Work instructions: Reproduce the listing below, substituting "Goal" for each occurrence of "Instruction" and keeping everything else the same.

Rows:
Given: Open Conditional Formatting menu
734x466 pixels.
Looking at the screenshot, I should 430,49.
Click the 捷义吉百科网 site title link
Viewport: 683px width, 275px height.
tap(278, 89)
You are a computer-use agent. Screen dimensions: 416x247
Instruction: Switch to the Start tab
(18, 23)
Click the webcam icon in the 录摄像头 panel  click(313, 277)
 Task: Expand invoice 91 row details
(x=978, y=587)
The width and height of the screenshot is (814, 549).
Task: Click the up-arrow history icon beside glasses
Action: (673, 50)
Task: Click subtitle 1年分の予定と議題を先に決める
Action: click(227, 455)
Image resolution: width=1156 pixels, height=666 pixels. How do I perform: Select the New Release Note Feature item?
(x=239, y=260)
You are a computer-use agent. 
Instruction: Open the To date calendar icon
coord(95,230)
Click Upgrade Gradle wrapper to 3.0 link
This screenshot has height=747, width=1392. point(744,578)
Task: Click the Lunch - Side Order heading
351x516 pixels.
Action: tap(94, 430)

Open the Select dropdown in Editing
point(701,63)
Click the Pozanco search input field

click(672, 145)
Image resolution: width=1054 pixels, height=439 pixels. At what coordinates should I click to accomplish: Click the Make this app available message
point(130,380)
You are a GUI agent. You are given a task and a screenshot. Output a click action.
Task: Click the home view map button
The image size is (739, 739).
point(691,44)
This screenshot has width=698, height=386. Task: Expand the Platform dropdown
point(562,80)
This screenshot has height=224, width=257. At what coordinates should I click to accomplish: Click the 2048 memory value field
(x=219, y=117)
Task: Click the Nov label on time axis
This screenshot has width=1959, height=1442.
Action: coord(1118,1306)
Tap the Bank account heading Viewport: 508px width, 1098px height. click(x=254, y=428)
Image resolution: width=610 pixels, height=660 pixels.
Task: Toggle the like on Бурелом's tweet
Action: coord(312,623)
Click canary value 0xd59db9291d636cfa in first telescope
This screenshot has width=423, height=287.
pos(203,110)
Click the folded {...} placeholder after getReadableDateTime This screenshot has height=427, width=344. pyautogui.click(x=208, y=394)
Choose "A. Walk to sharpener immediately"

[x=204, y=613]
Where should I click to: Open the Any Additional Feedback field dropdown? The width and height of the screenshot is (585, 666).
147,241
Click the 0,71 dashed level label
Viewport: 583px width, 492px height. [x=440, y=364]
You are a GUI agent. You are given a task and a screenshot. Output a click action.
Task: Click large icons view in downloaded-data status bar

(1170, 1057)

Result of this exercise:
Given: Open Conditional Formatting menu
734x466 pixels.
Looking at the screenshot, I should 430,49.
Click the 捷义吉百科网 site title link
Viewport: 683px width, 275px height.
tap(278, 89)
You are a computer-use agent. Screen dimensions: 416x247
Goal: Switch to the Start tab
(18, 23)
Click the webcam icon in the 录摄像头 panel  click(313, 277)
 Task: Expand invoice 91 row details
(x=978, y=587)
The width and height of the screenshot is (814, 549).
Task: Click the up-arrow history icon beside glasses
Action: (673, 50)
Task: Click subtitle 1年分の予定と議題を先に決める
Action: click(227, 455)
Image resolution: width=1156 pixels, height=666 pixels. How do I perform: Select the New Release Note Feature item?
(x=239, y=260)
You are a computer-use agent. 
Goal: Open the To date calendar icon
coord(95,230)
Click Upgrade Gradle wrapper to 3.0 link
This screenshot has height=747, width=1392. point(744,578)
Task: Click the Lunch - Side Order heading
351x516 pixels.
Action: tap(94, 430)

Open the Select dropdown in Editing
point(701,63)
Click the Pozanco search input field

click(672, 145)
Image resolution: width=1054 pixels, height=439 pixels. At what coordinates should I click to accomplish: Click the Make this app available message
point(130,380)
You are a GUI agent. You are given a task and a screenshot. Output a click action.
Task: Click the home view map button
The image size is (739, 739).
point(691,44)
This screenshot has width=698, height=386. Task: Expand the Platform dropdown
point(562,80)
This screenshot has height=224, width=257. At what coordinates should I click to accomplish: Click the 2048 memory value field
(x=219, y=117)
Task: Click the Nov label on time axis
This screenshot has width=1959, height=1442.
Action: coord(1118,1306)
Tap the Bank account heading Viewport: 508px width, 1098px height. click(x=254, y=428)
Image resolution: width=610 pixels, height=660 pixels.
Task: Toggle the like on Бурелом's tweet
Action: coord(312,623)
Click canary value 0xd59db9291d636cfa in first telescope
This screenshot has width=423, height=287.
pos(203,110)
Click the folded {...} placeholder after getReadableDateTime This screenshot has height=427, width=344. pyautogui.click(x=208, y=394)
Choose "A. Walk to sharpener immediately"

[x=204, y=613]
Where should I click to: Open the Any Additional Feedback field dropdown? The width and height of the screenshot is (585, 666).
147,241
Click the 0,71 dashed level label
Viewport: 583px width, 492px height. [x=440, y=364]
You are a GUI agent. You are given a task and a screenshot. Output a click action.
Task: Click large icons view in downloaded-data status bar

(1170, 1057)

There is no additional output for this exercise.